## TASK DESCRIPTION
Copy, from the entries below, each line where the word "header" can be found.

## RECORDS SUPPLIED
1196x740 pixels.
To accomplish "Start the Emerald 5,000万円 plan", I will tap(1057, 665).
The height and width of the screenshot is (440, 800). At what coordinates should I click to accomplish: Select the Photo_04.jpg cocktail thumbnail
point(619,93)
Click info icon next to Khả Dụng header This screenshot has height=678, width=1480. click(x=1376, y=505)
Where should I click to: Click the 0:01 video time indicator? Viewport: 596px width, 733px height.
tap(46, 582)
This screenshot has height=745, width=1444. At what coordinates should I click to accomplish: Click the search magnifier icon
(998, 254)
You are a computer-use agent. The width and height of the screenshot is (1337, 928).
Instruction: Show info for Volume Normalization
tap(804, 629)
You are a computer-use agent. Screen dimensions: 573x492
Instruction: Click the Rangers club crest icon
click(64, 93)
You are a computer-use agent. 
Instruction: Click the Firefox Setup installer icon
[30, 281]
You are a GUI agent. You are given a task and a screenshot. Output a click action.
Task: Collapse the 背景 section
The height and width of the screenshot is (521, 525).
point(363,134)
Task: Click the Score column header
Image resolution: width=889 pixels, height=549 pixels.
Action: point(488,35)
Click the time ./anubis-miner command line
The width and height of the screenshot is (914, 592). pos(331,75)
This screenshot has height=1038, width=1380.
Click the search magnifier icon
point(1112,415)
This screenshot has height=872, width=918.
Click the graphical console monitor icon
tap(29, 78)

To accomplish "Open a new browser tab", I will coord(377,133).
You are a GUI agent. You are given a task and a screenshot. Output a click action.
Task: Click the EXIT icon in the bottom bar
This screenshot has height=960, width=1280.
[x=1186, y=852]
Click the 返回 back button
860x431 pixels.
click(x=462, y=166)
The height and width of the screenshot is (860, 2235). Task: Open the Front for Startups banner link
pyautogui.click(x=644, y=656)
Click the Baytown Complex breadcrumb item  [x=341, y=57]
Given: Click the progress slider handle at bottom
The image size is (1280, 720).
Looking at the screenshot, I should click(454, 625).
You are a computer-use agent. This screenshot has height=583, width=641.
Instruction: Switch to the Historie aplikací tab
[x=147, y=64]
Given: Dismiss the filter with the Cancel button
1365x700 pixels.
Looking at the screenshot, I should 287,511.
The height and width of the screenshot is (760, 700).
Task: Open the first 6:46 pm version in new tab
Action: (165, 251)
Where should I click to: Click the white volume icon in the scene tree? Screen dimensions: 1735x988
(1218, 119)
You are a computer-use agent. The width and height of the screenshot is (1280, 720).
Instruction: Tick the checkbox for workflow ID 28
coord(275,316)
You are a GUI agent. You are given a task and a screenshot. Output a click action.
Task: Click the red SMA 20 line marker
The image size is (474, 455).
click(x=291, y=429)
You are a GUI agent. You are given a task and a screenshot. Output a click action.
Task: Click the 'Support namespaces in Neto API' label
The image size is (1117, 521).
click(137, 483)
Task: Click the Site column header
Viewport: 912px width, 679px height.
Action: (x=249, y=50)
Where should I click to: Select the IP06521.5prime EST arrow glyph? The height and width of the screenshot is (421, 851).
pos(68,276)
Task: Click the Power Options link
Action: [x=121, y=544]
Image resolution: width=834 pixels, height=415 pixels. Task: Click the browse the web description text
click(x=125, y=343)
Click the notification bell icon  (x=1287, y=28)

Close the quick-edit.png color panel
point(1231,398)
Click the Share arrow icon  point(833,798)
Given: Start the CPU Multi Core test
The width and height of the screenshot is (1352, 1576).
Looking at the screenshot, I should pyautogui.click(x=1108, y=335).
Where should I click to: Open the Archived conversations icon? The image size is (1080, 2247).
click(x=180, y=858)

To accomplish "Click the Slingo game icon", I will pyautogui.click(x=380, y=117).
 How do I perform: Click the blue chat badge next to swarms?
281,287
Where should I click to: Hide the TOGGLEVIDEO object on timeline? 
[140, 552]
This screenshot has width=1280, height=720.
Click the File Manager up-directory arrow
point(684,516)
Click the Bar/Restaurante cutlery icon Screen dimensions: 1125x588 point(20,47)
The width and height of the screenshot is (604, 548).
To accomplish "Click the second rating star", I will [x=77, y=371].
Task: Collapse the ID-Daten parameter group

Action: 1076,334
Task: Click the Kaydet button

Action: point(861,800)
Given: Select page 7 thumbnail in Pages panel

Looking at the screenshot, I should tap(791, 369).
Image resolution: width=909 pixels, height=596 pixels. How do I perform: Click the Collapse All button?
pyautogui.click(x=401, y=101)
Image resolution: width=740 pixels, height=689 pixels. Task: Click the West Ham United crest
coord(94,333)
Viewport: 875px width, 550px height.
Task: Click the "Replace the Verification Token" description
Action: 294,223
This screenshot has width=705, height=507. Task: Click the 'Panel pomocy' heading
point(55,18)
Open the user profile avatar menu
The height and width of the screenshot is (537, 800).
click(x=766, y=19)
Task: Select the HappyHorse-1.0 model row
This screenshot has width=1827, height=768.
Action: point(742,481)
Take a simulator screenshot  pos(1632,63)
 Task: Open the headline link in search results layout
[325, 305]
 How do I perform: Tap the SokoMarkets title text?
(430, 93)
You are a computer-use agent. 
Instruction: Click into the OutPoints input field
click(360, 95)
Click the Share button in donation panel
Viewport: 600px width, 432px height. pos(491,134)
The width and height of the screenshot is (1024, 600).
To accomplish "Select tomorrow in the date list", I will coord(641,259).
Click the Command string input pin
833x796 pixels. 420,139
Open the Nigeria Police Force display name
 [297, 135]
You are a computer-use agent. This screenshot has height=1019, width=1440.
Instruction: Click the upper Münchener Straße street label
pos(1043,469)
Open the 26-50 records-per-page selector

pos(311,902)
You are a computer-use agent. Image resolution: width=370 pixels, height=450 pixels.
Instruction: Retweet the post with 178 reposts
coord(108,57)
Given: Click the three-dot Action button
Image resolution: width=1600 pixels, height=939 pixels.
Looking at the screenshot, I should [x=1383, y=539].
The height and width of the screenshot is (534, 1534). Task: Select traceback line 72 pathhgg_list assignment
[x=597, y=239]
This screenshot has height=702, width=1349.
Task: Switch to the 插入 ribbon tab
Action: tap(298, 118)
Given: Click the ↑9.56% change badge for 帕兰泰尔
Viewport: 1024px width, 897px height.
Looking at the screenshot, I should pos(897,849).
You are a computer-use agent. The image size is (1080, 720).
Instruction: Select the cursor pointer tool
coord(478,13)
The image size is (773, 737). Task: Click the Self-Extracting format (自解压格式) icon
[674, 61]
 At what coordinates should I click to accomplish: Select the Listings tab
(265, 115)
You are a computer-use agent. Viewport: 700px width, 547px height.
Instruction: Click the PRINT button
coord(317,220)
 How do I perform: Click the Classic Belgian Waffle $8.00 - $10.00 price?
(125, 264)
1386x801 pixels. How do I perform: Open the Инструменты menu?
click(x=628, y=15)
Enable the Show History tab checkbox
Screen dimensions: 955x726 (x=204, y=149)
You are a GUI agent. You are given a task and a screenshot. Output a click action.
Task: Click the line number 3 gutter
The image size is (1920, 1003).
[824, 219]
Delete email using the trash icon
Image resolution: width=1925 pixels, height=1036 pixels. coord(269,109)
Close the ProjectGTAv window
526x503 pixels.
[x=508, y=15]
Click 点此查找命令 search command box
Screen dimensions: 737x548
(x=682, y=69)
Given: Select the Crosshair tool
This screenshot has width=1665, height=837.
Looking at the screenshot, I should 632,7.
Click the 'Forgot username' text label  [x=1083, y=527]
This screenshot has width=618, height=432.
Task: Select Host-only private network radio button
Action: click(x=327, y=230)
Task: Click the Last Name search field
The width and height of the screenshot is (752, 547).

## RESPONSE TO THIS EXERCISE
Click info icon next to Khả Dụng header This screenshot has height=678, width=1480. click(x=1376, y=505)
Task: Click the Score column header
Task: Click the Site column header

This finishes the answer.